The B200 comprises two distinct compute modules, also known as dies, manufactured with four-nanometer technology. They are connected by a connection that can move up to ten terabytes of data per second. The B200 also has 192 gigabytes of high-speed RAM (HBM3e) memory, bringing its total transistor count to 208 billion.
A prominent characteristic of the chip is its microscaling capability. AI models process information as floating-point numbers, which are data units made up of four to 32 bits of information each. The processing time decreases with the size of the data unit. Calculations can be accelerated by using the B200’s microscaling capabilities to compress some floating-point numbers into smaller ones.
Oracle’s B200-powered AI cluster will be compatible with two networking protocols: InfiniBand and RoCEv2, an enhanced form of Ethernet.

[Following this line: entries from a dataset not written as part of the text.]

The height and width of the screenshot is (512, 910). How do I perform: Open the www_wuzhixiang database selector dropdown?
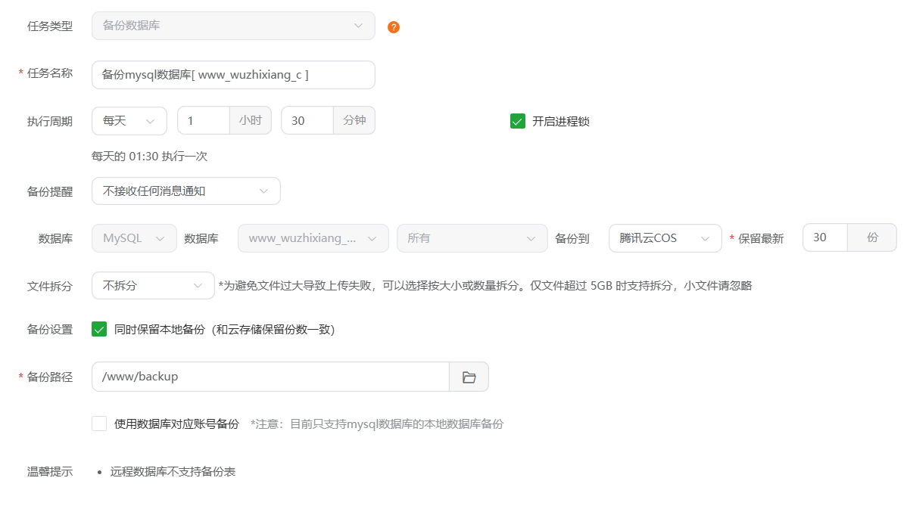pyautogui.click(x=313, y=237)
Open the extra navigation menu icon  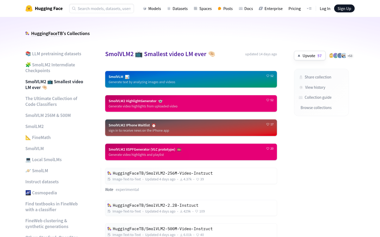pos(309,8)
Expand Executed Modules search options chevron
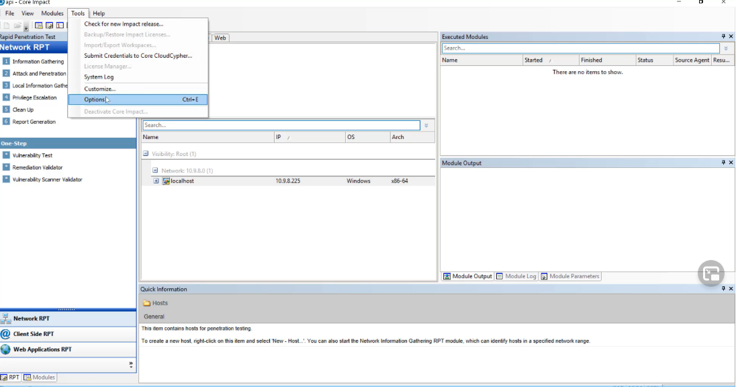Viewport: 736px width, 387px height. 726,48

Both systems have kernel bypass features, which let network traffic bypass some of the obstacles it typically has to cross to get where it’s going. Because of this configuration, data may reach GPUs faster, accelerating processing.
The B200 cluster will be available in the first quarter of 2025. At approximately the same time, Oracle aims to integrate another new infrastructure alternative based on Nvidia’s GB200 NVL72 system to its public cloud. This liquid-cooled computing device comes with 36 GB200 accelerators, each with a central processing unit and two B200 graphics cards.

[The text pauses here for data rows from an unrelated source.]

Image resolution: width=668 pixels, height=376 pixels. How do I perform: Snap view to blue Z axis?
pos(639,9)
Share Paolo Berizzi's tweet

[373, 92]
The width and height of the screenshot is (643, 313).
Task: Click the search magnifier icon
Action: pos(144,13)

The GB200 is compatible with Nvidia’s SHARP networking technology. To coordinate their activity, AI chips need to share data with each other on a regular basis over the network that connects them. This kind of data movement uses some of the chips’ processing capacity. Because SHARP minimizes the amount of data that must be transferred over the network, fewer processing resources are needed, freeing up more GPU capability for AI applications.
“We include supercluster monitoring and management APIs to enable you to quickly query for the status of each node in the cluster, understand performance and health, and allocate nodes to different workloads, greatly enhancing availability,” Mahesh Thiagarajan, Executive Vice President of Oracle Cloud Infrastructure, stated.
Oracle is also improving the support for other CPUs in Nvidia’s product portfolio on its cloud platform. The H200 chip, which dominated Nvidia’s data center GPU lineup until the B200’s release in March, will serve as the foundation for a new cloud cluster that the firm intends to introduce later this year. Users will be able to reserve up to 65,536 H200 processors on the cluster, providing performance of 260 exaflops, or little more than a quarter of a zettaflop.
According to Thiagarajan, Oracle is also modernizing the storage architecture on its cloud to support the new AI clusters. Rapid data movement to and from storage is necessary for large-scale neural networks to perform computations.
“We will soon introduce a fully managed Lustre file service that can support dozens of terabits per second. To match the increased storage throughput, we’re increasing the OCI GPU Compute frontend network capacity from 100 Gbps in the H100 GPU-accelerated instances to 200 Gbps with H200 GPU-accelerated instances, and 400 Gbps per instance for B200 GPU and GB200 instances,” added Thiagarjan.